Of course, if such a system becomes available, it’ll still need to be kept in a state of readiness. And how best to do that? By constant operations. Going on a century ago, a lot of people were sure that the future of rocketry was bound up in postal rockets… shooting mail across the miles via rocket. That of course didn’t work out, and it likely wouldn’t work out today; in the era of email, there’s just not enough mail to justify it. But you know what we’re not going to run out of anytime soon? Crazy people. Any rocketplane-based suborbital payload delivery system that can send a meaningful disaster-recovery payload across the planet can also fire quite a number of high-paying adrenaline junkies out into space. Not in a capsule, mind you, but in little more than space suits. Lob ’em up there in a pop-up stage that looks like any conventional upper stage… rockets and tankage to the rear, cylinder-cone payload shroud at the front, with the passengers sitting inside the shroud as if they were in a bus. As the people-pod exits the atmosphere, blow the “top” off the shroud (or have it split and fold aside) so that the passengers are now sitting in a “convertible,” exposed to space. Then let ’em jump… to continue to ascend, hit apogee and then descend, re-enter and come down on chutes. You *know* that there would be a line around the block for spacediving. This would spur innovations in astronaut maneuver systems, as the spacedivers would want simple and reliable maneuver capability so that they could link up like parachutists do, as well as drive innovations in *cheap* space suits. The upper stage would be recoverable and resuable; probably coming down on chutes.

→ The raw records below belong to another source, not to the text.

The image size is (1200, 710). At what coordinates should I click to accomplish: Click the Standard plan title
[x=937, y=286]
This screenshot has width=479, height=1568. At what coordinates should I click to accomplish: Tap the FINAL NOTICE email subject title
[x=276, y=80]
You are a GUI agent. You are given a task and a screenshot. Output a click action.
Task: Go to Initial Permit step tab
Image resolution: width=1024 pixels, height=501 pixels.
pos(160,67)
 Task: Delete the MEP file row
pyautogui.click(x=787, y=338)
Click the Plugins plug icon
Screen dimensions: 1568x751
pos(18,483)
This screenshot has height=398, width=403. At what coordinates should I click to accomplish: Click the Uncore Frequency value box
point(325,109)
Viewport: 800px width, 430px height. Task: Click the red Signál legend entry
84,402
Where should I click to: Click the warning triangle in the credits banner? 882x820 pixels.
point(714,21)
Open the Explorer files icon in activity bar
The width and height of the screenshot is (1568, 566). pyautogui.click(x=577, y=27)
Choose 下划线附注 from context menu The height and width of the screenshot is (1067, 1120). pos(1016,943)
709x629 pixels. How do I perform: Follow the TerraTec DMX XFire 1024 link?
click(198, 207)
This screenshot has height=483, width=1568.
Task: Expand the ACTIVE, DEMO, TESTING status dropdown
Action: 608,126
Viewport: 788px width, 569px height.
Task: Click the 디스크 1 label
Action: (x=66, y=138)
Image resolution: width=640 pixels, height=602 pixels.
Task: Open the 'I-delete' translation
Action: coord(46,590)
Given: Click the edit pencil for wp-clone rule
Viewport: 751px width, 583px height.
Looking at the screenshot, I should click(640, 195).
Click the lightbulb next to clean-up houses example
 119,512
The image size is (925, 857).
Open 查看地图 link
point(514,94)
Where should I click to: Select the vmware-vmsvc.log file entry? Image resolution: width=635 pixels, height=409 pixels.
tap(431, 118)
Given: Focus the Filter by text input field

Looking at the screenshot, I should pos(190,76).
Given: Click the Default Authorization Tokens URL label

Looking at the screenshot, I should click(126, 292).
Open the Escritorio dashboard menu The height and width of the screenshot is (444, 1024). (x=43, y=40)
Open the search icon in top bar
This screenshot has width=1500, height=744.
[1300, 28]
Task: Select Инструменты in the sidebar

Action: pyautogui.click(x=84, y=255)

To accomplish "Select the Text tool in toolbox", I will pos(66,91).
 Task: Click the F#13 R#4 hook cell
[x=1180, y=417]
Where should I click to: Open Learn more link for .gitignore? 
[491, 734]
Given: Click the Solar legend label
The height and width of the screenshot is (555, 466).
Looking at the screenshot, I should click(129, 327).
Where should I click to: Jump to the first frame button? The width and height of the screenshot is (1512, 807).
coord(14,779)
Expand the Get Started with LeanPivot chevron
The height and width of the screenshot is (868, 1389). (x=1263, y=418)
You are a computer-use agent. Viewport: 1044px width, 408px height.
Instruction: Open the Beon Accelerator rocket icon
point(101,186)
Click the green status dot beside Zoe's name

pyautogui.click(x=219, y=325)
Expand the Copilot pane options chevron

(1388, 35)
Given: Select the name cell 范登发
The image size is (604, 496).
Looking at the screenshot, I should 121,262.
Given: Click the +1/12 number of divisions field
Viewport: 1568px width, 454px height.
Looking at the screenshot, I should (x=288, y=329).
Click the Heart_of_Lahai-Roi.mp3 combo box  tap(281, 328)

But install bigger chutes, and it could come down loaded with bandaids, meds, generators and perhaps even a doctor or two (presumably wearing space suits and yelling “XTREME!” all the way down.)
Back to the original idea: it’s not new. Not by a long shot. In the late 1950’s the US Army studied using the Redstone rocket as a battlefield cargo delivery system, lobbing weapons and ammo at Our Boys; they even examined launching Our Boys with the Redstone and Jupiter missiles. This led to the Douglas ICARUS concept… a modified Single Stage to Orbit launcher meant to fire 1,200 fully-armed Marines across the planet. More on all these ideas HERE. None of these were ever built.